Information given section start

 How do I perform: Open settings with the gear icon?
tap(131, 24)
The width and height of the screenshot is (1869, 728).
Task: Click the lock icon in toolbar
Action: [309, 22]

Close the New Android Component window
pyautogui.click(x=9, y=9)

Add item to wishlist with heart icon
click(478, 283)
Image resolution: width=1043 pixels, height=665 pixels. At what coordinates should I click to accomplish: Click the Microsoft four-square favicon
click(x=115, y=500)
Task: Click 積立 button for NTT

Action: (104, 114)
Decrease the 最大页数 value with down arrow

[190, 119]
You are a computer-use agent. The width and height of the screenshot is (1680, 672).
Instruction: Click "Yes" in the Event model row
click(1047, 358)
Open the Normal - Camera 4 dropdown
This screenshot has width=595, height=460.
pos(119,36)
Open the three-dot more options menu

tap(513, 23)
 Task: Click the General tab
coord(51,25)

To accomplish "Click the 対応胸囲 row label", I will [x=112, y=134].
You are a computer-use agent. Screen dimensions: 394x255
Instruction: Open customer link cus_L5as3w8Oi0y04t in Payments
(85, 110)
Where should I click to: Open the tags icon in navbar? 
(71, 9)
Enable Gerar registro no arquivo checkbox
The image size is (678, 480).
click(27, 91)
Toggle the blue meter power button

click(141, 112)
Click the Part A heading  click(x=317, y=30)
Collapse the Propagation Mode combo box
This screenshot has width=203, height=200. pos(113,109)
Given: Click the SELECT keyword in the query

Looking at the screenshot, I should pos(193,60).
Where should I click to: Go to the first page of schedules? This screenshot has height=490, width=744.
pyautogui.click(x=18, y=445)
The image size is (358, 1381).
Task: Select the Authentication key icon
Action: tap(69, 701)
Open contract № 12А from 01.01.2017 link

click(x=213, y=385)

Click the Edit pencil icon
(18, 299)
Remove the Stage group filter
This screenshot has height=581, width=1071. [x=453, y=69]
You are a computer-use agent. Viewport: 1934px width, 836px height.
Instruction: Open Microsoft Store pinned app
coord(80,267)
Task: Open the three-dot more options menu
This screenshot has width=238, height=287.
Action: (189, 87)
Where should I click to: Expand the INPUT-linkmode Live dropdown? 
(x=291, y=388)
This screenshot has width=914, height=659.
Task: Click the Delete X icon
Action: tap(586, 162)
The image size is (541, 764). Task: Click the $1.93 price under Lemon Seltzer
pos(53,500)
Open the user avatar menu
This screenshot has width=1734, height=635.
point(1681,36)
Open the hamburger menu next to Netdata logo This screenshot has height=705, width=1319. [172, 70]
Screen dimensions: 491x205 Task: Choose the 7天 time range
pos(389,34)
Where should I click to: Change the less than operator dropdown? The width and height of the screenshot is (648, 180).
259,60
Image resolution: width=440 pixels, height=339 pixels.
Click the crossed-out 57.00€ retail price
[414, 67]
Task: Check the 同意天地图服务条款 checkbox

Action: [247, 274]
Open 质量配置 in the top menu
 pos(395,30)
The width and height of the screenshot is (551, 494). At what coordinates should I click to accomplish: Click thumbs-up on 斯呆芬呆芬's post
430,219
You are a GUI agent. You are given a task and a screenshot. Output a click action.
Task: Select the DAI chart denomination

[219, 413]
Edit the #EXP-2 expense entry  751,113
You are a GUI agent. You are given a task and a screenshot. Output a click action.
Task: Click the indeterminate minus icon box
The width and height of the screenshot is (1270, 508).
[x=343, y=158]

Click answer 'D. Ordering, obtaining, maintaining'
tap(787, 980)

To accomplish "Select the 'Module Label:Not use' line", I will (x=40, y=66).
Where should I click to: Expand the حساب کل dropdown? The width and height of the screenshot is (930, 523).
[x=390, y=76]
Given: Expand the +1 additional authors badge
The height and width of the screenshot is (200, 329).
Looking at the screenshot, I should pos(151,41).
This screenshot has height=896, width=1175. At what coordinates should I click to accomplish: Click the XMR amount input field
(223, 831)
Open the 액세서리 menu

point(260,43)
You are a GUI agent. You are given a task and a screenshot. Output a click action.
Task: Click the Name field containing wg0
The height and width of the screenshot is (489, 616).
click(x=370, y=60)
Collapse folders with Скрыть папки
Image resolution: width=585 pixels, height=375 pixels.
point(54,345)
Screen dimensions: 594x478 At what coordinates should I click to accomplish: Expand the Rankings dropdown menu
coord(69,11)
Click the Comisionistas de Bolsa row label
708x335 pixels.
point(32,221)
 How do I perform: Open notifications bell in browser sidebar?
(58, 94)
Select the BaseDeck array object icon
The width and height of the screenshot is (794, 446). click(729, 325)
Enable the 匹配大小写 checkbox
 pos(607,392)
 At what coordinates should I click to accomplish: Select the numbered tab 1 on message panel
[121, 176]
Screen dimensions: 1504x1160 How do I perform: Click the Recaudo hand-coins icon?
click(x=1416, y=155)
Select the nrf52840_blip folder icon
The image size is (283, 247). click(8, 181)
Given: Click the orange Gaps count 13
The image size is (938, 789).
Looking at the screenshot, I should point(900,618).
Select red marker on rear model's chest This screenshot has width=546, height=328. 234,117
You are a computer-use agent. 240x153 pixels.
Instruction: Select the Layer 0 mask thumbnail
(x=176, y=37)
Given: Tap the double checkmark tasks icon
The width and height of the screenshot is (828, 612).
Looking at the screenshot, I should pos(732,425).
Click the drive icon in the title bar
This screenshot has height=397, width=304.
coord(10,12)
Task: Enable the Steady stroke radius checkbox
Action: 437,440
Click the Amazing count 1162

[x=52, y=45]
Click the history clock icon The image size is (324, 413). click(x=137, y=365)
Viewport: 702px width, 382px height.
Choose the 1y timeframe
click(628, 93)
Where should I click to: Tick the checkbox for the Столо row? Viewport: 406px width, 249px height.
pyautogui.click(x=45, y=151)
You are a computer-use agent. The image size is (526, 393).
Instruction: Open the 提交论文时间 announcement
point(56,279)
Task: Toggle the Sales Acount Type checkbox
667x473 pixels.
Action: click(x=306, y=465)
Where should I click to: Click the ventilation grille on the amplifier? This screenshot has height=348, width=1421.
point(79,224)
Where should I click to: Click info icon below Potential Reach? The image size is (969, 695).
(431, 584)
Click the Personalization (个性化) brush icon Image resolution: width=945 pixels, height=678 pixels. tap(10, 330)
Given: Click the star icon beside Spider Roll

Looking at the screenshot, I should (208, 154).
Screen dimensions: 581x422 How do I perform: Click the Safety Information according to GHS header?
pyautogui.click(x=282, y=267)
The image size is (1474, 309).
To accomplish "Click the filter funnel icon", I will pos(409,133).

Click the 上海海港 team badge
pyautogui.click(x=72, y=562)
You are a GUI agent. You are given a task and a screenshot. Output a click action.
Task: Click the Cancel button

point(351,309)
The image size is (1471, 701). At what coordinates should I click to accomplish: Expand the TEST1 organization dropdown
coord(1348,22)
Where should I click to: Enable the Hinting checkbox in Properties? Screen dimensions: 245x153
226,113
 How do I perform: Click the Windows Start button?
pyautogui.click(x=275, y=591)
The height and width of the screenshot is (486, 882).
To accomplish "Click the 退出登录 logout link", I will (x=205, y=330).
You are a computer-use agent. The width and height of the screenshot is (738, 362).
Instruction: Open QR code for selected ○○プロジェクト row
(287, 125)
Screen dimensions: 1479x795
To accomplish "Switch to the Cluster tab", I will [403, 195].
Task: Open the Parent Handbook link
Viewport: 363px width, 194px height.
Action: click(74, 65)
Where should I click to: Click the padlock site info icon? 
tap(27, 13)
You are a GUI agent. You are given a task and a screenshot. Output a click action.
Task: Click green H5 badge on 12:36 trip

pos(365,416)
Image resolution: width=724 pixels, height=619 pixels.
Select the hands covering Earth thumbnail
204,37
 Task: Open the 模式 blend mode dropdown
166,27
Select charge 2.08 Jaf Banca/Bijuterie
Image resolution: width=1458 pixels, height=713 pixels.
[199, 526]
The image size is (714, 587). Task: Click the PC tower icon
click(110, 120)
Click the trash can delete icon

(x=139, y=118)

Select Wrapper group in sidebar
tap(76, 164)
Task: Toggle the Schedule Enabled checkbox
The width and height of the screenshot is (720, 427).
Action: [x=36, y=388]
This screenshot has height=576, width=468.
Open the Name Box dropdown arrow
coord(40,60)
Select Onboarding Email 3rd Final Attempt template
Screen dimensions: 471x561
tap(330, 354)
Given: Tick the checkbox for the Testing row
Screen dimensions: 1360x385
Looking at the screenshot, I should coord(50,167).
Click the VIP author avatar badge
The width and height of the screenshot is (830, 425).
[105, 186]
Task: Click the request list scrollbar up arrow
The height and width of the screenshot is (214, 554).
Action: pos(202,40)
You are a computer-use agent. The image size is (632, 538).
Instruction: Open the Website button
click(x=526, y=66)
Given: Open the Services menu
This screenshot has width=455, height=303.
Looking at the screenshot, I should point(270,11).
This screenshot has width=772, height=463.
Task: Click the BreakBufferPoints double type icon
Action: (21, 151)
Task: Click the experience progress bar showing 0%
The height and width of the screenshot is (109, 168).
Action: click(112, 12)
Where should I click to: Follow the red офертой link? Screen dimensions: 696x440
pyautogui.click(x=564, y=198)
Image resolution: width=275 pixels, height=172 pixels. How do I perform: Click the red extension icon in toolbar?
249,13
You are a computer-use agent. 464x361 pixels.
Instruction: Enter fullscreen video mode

Information given section end

# [Task to complete]
Wherever the string "will" is found in the entries, copy the line it sits in.

# [Answer for this exercise]
To accomplish "Click the 対応胸囲 row label", I will [x=112, y=134].
To accomplish "Select the 'Module Label:Not use' line", I will (x=40, y=66).
To accomplish "Click the filter funnel icon", I will pos(409,133).
To accomplish "Click the 退出登录 logout link", I will (x=205, y=330).
To accomplish "Switch to the Cluster tab", I will [403, 195].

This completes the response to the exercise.